Read: American Man Strikes a Pose with Baby Elephants He Shot Dead In Zimbabwe, Sparks Outrage

Three poachers eaten by lions in South Africa

Staff at the Subuya Game Reserve near Kenton-on-Sea, South Africa, discovered the bloody remnants of what had been three poachers. The only physical remains left behind, aside from blood, was a single human head. 

A veterinarian at the reserve tranquilised six lions in a local pride so that staff could recover the remains.

“We found enough body parts and three pairs of empty shoes which suggest to us that the lions ate at least three of them but it is thick bush and there could be more,” said Nick Fox, the owner of the reserve in an interview with The Sun. [3]

“They came heavily armed with hunting rifles and axes which we have recovered and enough food to last them for several days so we suspect they were after all of our rhinos here.”

“But the lions are our watchers and guardians and they picked the wrong pride and became a meal,” he continued.

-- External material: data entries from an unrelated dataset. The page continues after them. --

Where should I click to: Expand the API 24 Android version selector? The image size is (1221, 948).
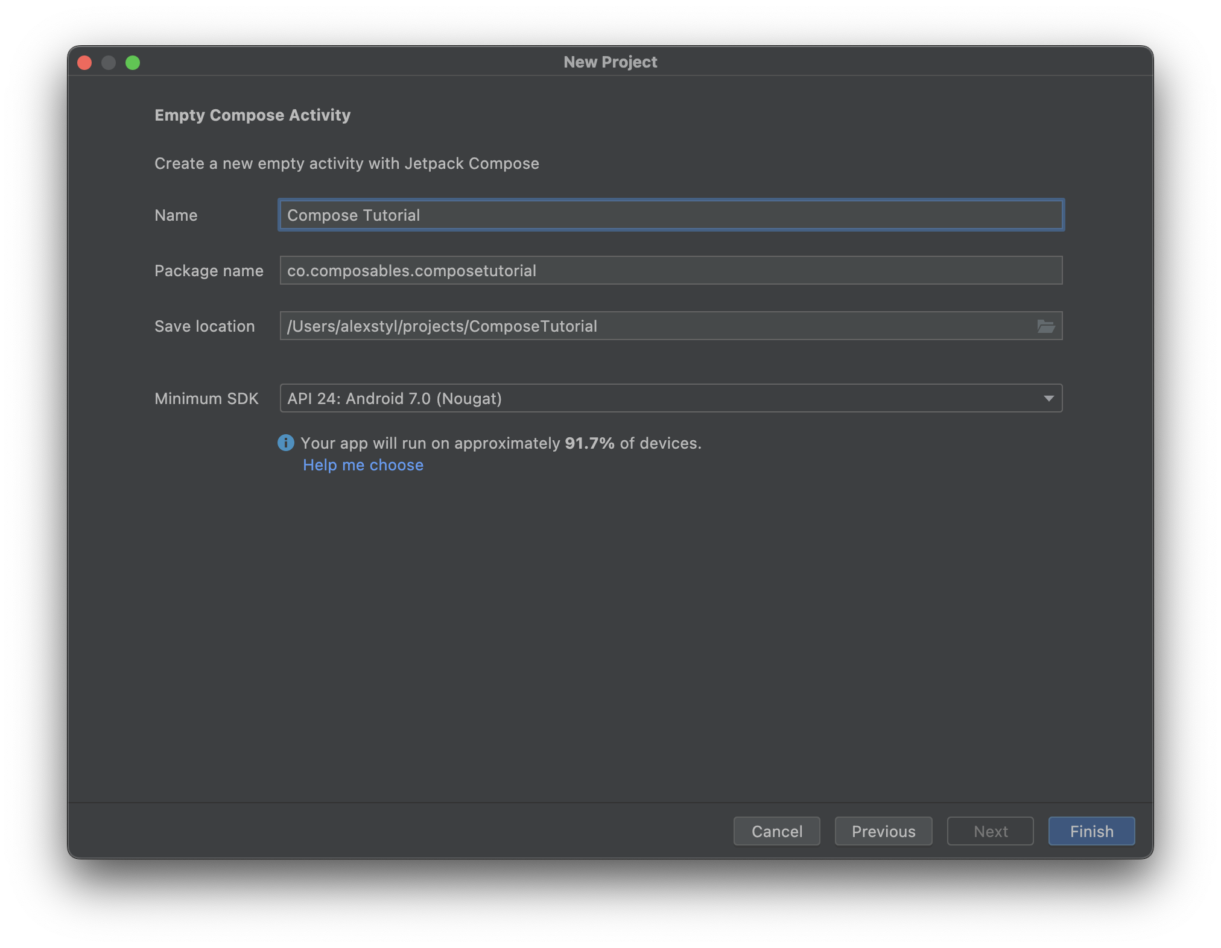670,398
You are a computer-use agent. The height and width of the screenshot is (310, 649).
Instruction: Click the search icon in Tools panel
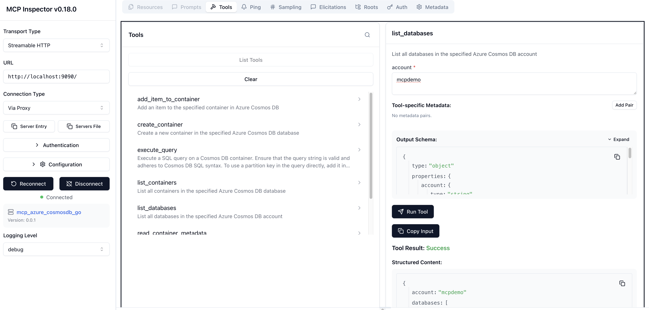click(367, 35)
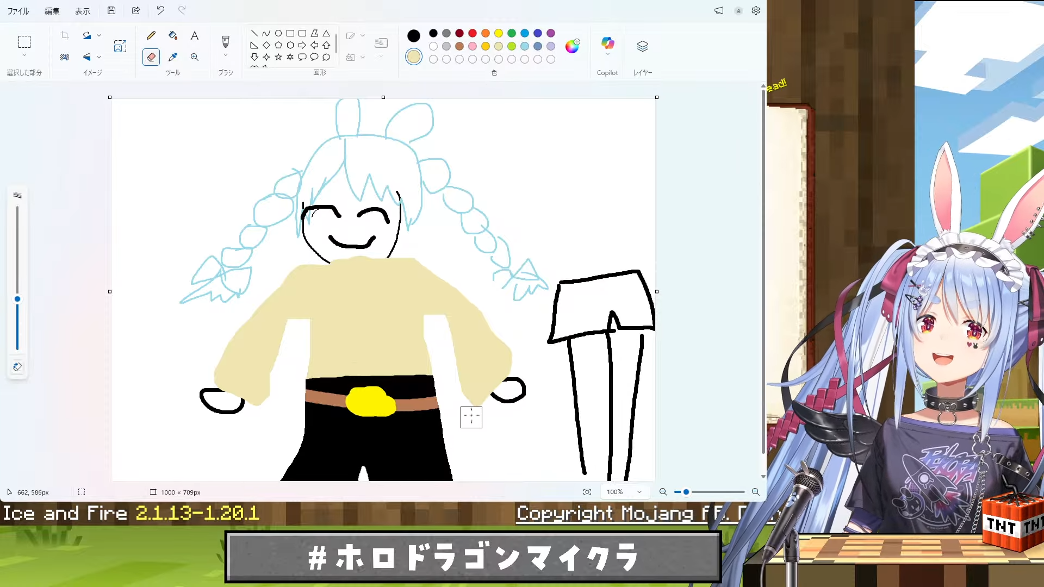The image size is (1044, 587).
Task: Expand the rotate options dropdown
Action: pyautogui.click(x=99, y=35)
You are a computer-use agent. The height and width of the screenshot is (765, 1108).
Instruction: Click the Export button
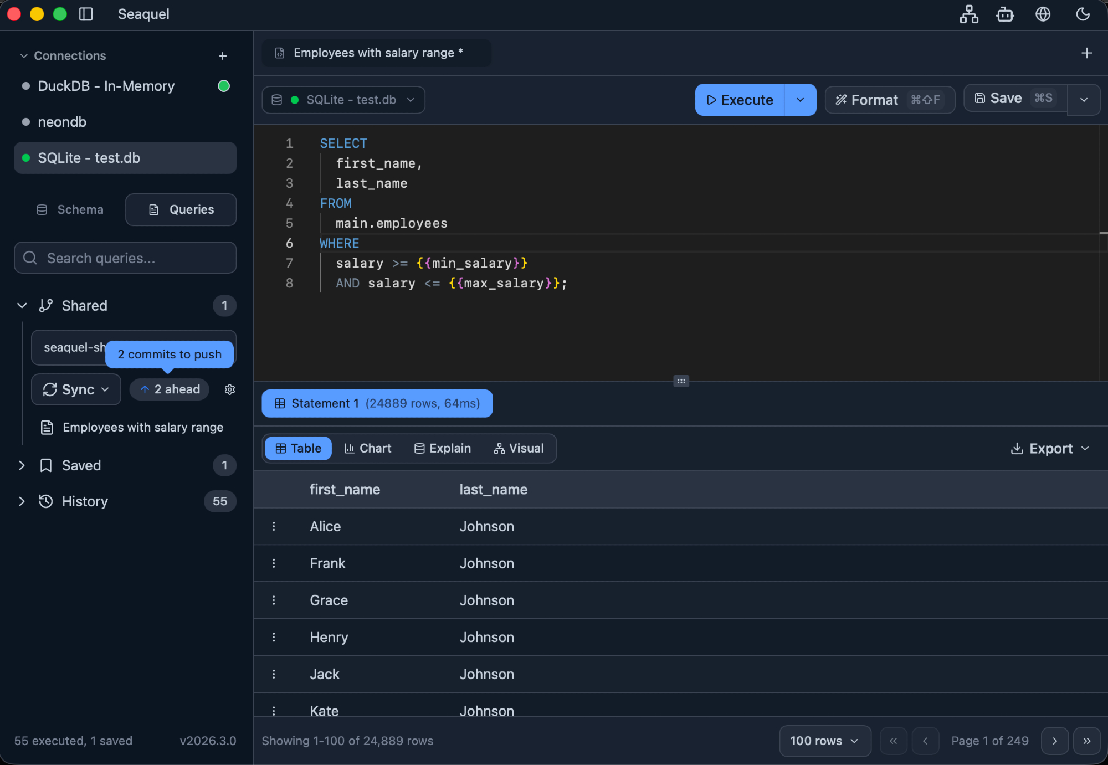(1050, 448)
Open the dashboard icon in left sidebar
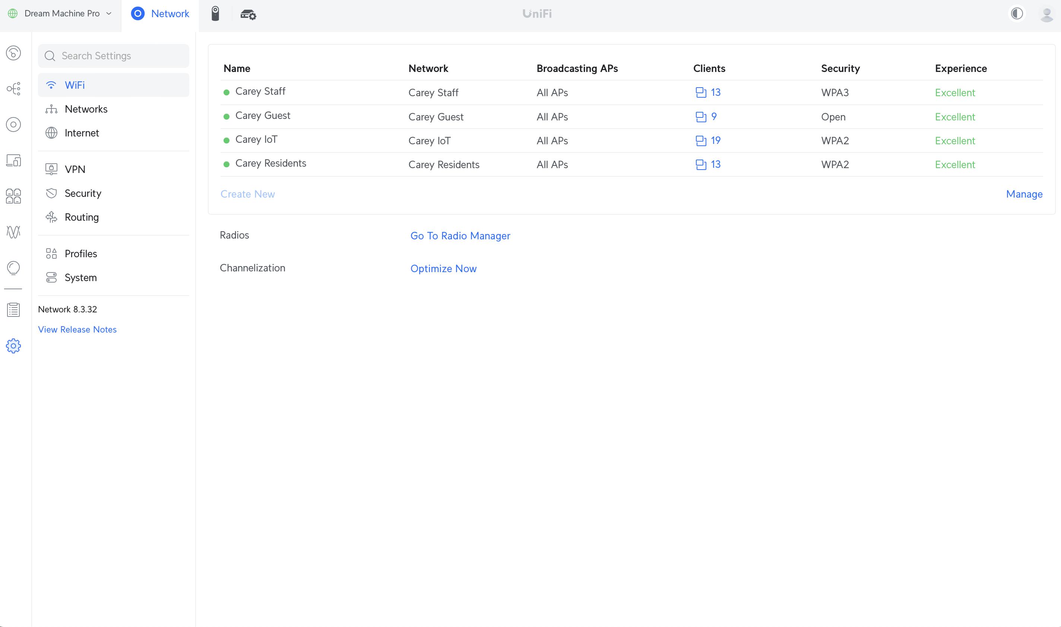The image size is (1061, 627). coord(14,53)
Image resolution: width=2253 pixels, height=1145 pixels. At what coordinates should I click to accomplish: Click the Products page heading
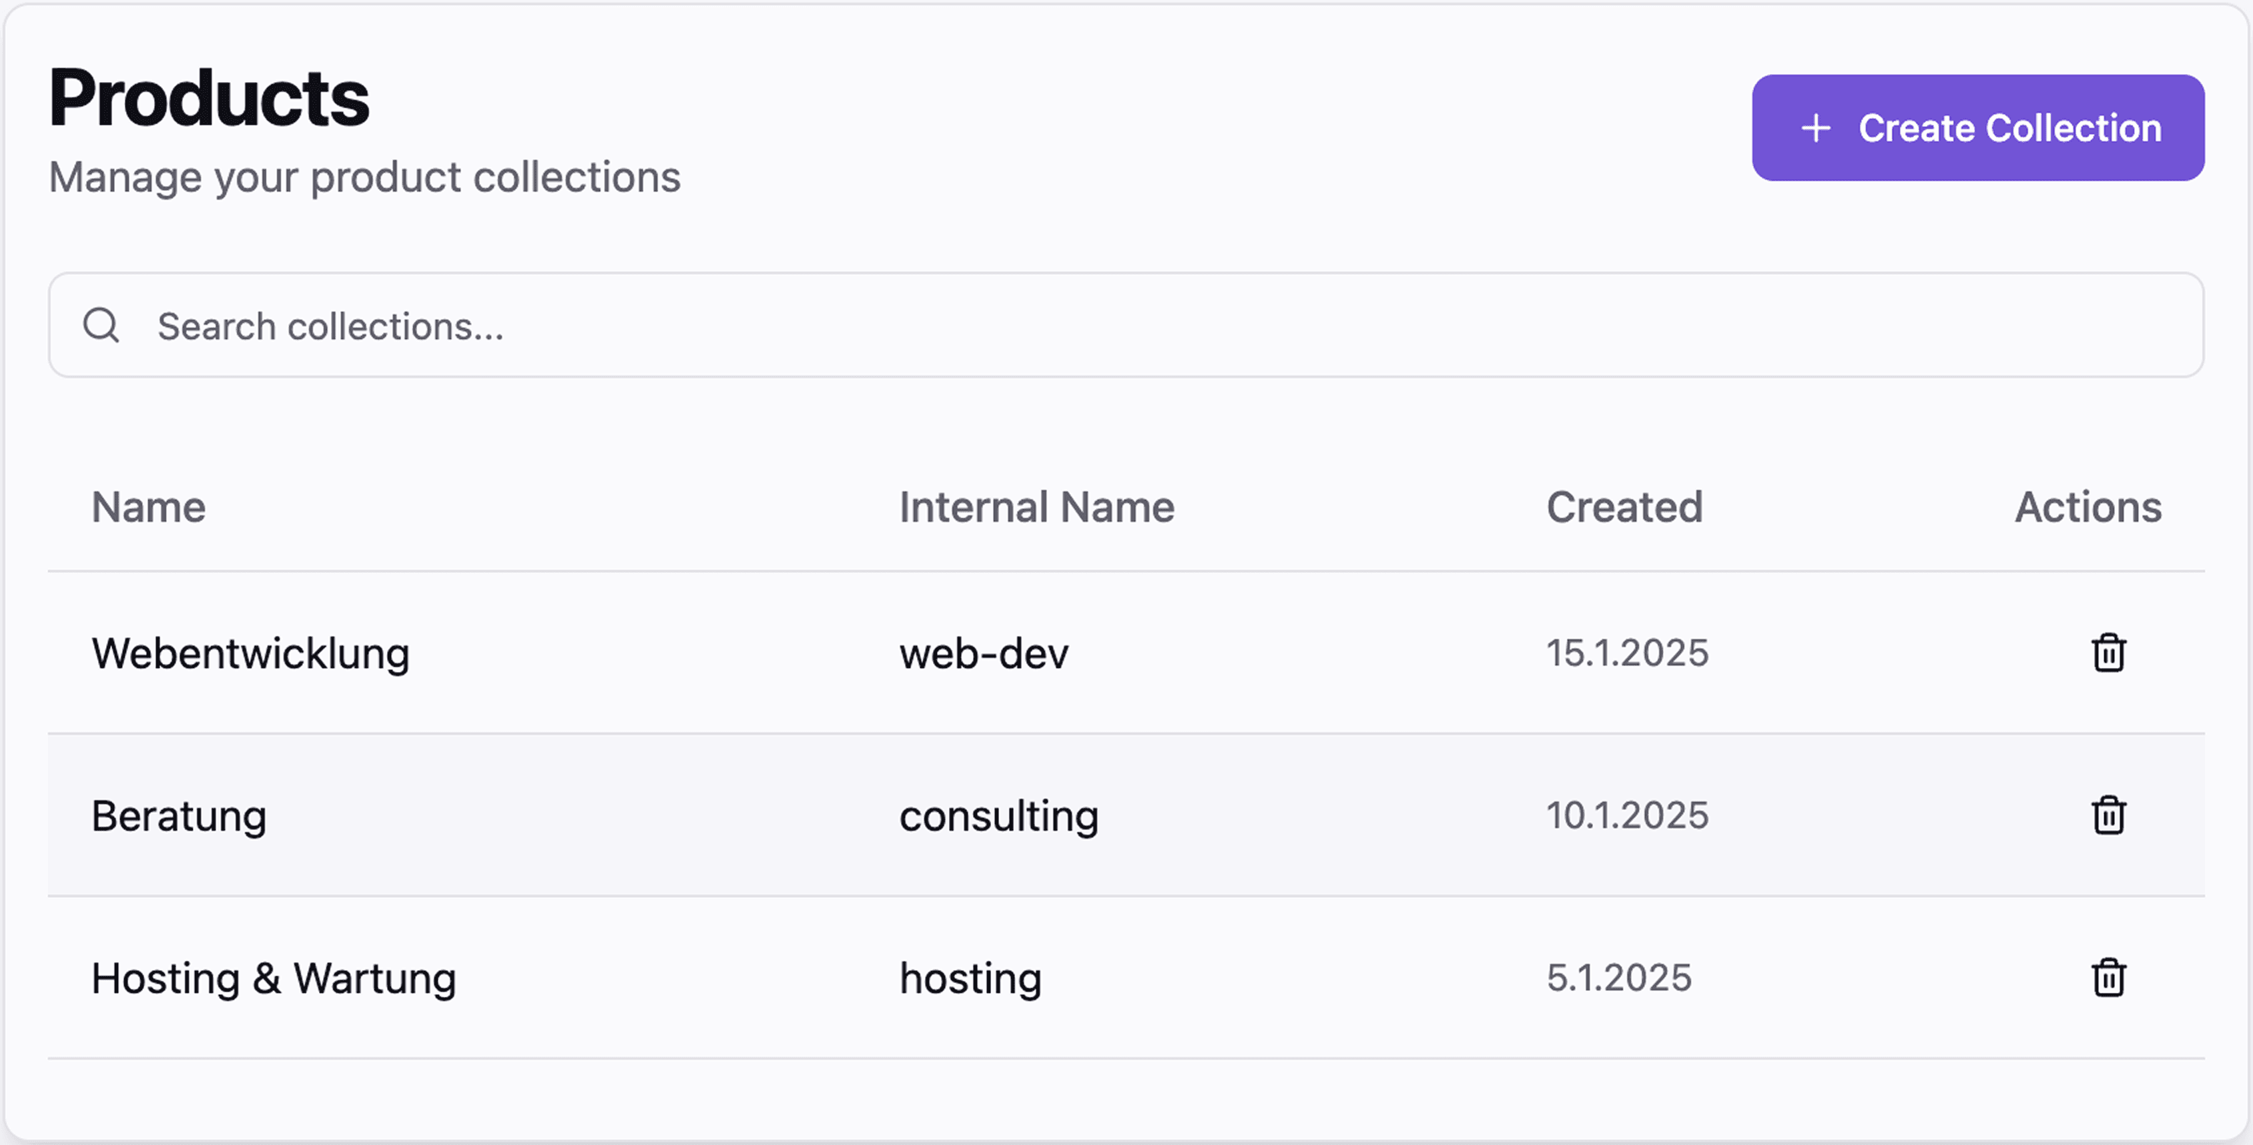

“Whilst we are saddened at any loss of life the poachers came here to kill our animals and this sends out a very clear message to any other poachers that you will not always be the winner.”

Poachers aren’t the only ones being killed

The three humans, whose identities were not confirmed as of July 2018, are not the only losers in the deadly embrace humans often have with animals. By summer of 2018, nine rhinos had been killed by poachers in Eastern Cape reserves, according to police spokeswoman Captain Mali Govender. [3]

And similar to the humans in this story, in February 2018, lions killed a poacher in Umbabat Game Reserve near Kruger National Park in South Africa.

Poaching is a problem that isn’t solved by the death of a few hunters. It is a problem that can only be solved by destroying the markets for exotic animal parts and uplifting working people out of poverty.

Read next: Texas Trophy Hunter Reportedly Pays $110K To Kill Rare Mountain Goat in Pakistan

  1. The real reasons why people poach endangered speciesBBC. Kara Segedin. Retrieved November 20, 2020.
  2. Dentist Who Killed Beloved Lion in Hiding, Has US Poaching Record.Newsmax. Retrieved November 20, 2020.
  3. Rhino poachers ripped apart and EATEN ALIVE by lions after breaking into South Africa game reserve.The Sun. Jamie Pyatt. Retrieved November 20, 2020.